▶ Assignment:
Without a single alteration, write the listing out again.

*** Opening Material supplied ***

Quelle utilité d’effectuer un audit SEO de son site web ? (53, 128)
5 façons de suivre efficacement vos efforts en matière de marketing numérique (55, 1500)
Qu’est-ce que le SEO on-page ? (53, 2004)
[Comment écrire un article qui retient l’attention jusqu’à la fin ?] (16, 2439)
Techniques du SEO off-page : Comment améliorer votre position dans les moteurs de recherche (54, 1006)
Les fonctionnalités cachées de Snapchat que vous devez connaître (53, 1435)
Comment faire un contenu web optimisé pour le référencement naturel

*** Closing Material supplied ***

▶ Answer space:
Quelle utilité d’effectuer un audit SEO de son site web ? (53, 128)
5 façons de suivre efficacement vos efforts en matière de marketing numérique (55, 1500)
Qu’est-ce que le SEO on-page ? (53, 2004)
[Comment écrire un article qui retient l’attention jusqu’à la fin ?] (16, 2439)
Techniques du SEO off-page : Comment améliorer votre position dans les moteurs de recherche (54, 1006)
Les fonctionnalités cachées de Snapchat que vous devez connaître (53, 1435)
Comment faire un contenu web optimisé pour le référencement naturel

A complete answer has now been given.